MATERIAL SHOWN below:

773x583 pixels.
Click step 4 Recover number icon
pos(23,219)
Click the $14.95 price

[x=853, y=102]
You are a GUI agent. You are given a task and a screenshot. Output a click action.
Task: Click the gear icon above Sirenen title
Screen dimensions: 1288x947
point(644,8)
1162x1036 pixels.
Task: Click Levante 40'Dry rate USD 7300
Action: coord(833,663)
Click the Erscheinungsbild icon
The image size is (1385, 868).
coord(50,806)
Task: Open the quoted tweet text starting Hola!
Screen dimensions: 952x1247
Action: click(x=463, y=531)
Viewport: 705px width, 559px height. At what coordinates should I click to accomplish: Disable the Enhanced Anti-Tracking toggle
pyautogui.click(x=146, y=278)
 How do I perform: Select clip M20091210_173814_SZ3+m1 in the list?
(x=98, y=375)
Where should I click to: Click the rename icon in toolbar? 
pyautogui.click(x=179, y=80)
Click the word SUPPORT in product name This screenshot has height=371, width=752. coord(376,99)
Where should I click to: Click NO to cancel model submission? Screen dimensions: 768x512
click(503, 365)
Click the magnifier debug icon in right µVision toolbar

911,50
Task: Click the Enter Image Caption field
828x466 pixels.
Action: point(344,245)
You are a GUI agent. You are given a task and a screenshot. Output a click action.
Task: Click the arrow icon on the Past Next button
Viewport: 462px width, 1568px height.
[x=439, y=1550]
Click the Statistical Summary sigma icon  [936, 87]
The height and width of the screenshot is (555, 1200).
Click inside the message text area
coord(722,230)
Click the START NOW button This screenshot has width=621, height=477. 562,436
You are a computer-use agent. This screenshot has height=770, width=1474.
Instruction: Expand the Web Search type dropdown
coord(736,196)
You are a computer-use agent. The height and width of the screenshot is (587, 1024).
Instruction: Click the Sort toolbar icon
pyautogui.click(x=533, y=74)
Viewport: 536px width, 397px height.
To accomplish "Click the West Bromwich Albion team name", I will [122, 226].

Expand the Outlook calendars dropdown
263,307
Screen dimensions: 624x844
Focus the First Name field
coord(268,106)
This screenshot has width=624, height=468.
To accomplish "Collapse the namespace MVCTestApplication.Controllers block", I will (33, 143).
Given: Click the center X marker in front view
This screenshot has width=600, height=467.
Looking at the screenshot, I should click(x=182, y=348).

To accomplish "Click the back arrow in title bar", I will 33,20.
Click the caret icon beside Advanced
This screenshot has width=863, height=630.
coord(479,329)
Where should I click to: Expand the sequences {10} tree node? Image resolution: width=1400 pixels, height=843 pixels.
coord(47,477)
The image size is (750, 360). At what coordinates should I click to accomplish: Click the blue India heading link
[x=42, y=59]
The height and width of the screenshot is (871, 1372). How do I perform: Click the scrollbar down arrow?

End of MATERIAL SHOWN.

WHAT YOU ARE ASKED TO DO
Copy out only the lines above from the one with "Task: Click the gear icon above Sirenen title" to the one with "Task: Open the", inclusive, exactly as they stand.

RESPONSE TO THIS TASK
Task: Click the gear icon above Sirenen title
Screen dimensions: 1288x947
point(644,8)
1162x1036 pixels.
Task: Click Levante 40'Dry rate USD 7300
Action: coord(833,663)
Click the Erscheinungsbild icon
The image size is (1385, 868).
coord(50,806)
Task: Open the quoted tweet text starting Hola!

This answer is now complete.